Records supplied:
* * * *
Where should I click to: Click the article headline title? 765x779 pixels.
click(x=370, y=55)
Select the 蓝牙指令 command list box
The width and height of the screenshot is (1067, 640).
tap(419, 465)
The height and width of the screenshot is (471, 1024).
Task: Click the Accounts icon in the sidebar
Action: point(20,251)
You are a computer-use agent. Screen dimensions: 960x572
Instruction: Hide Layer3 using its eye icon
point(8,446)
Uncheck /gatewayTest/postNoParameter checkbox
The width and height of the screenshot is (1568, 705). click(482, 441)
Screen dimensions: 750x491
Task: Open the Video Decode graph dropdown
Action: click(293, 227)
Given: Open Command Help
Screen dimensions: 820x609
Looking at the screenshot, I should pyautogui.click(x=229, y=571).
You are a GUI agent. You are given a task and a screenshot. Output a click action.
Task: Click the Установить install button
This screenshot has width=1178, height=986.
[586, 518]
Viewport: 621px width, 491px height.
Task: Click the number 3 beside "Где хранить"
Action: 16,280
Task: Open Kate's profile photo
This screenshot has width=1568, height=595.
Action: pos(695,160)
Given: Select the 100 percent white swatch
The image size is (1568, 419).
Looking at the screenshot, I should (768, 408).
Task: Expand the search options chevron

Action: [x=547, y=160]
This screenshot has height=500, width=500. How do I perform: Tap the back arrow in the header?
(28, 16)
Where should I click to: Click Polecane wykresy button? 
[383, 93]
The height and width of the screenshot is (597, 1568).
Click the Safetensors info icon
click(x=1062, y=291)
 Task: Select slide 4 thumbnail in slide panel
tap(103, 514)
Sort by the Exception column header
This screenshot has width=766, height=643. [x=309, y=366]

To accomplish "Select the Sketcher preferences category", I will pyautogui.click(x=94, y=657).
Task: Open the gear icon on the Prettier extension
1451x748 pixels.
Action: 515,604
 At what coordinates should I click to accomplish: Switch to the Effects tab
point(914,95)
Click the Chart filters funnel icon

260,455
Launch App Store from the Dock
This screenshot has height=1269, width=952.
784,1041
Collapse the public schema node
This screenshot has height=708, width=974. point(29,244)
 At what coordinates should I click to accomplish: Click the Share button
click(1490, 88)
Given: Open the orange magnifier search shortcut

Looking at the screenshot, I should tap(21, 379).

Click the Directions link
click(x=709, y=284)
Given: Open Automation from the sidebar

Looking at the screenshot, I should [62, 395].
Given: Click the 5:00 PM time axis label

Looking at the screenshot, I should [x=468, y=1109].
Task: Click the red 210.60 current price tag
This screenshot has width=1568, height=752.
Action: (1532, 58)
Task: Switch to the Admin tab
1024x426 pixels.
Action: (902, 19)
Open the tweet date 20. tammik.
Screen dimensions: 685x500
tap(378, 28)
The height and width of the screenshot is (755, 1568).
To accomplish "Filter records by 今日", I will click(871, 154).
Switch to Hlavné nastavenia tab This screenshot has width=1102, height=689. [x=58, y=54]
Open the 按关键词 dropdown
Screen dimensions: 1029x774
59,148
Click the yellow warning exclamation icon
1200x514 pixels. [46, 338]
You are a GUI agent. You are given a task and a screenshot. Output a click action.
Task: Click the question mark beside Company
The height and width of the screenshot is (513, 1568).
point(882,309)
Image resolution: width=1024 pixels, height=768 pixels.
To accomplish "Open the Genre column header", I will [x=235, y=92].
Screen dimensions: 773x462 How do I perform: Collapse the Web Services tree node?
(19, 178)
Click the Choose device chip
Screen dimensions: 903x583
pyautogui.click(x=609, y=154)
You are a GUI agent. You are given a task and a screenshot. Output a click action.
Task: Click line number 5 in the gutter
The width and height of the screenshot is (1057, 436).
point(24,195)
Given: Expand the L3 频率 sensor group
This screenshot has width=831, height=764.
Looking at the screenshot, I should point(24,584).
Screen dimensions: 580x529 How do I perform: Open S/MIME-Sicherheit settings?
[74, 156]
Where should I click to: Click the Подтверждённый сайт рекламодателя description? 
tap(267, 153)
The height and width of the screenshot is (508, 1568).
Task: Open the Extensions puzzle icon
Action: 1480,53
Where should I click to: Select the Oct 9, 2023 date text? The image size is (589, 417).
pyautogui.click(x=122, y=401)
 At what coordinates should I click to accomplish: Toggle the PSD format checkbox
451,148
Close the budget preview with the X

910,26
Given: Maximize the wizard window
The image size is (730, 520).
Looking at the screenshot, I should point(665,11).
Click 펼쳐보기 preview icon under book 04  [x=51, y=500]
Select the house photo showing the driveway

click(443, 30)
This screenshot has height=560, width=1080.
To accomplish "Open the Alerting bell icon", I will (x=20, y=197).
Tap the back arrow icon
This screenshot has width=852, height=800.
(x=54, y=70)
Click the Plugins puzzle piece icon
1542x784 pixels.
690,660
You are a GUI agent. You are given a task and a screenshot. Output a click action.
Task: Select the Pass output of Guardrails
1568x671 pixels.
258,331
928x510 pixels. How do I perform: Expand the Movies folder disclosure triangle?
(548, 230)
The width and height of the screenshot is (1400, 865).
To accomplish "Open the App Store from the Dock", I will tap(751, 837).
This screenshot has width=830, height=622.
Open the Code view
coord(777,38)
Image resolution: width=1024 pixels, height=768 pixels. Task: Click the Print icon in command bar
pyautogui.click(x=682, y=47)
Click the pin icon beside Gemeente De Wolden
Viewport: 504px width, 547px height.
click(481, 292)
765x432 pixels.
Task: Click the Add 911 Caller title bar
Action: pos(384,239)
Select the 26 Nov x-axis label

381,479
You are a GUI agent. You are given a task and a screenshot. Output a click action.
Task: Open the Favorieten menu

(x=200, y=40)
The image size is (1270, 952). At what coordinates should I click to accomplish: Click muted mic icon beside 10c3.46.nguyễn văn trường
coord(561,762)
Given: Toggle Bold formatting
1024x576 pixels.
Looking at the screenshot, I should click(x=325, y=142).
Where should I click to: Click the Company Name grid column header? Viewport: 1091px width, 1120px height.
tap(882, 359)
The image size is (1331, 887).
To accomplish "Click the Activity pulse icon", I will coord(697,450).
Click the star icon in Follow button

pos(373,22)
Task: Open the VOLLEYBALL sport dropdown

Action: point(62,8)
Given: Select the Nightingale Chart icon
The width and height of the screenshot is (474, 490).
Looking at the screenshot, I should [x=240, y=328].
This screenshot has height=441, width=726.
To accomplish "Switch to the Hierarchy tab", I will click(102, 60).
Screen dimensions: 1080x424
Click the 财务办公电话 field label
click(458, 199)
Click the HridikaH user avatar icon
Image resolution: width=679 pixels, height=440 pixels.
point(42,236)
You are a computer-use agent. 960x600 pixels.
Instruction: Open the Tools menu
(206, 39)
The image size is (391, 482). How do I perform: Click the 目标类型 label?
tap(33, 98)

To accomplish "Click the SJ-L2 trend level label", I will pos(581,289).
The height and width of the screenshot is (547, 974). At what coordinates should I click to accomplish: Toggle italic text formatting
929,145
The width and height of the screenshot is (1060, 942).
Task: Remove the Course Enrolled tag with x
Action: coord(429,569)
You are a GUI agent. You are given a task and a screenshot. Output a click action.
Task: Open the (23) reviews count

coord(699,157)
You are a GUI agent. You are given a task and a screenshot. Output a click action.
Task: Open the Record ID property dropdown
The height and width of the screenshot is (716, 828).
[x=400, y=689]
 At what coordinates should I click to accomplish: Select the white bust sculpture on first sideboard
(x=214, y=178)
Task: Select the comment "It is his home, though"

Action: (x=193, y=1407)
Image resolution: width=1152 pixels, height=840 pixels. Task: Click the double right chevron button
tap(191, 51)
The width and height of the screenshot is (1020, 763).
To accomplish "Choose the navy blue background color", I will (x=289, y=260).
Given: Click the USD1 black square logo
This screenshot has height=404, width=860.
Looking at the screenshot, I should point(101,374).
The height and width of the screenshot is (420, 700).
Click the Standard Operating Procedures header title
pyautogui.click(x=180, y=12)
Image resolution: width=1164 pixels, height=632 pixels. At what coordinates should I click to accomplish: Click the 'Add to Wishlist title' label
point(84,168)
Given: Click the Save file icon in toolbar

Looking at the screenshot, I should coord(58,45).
* * * *
Directions: From the records above, pull out each line that has "computer".

Output:
You are a computer-use agent. Screen dimensions: 960x572
You are a computer-use agent. 960x600 pixels.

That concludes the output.